Instructions to follow | Having read the material, return every line of it exactly.

Input data |
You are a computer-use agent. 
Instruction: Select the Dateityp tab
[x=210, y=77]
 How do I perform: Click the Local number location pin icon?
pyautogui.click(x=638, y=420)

Exercise answer |
You are a computer-use agent. 
Instruction: Select the Dateityp tab
[x=210, y=77]
 How do I perform: Click the Local number location pin icon?
pyautogui.click(x=638, y=420)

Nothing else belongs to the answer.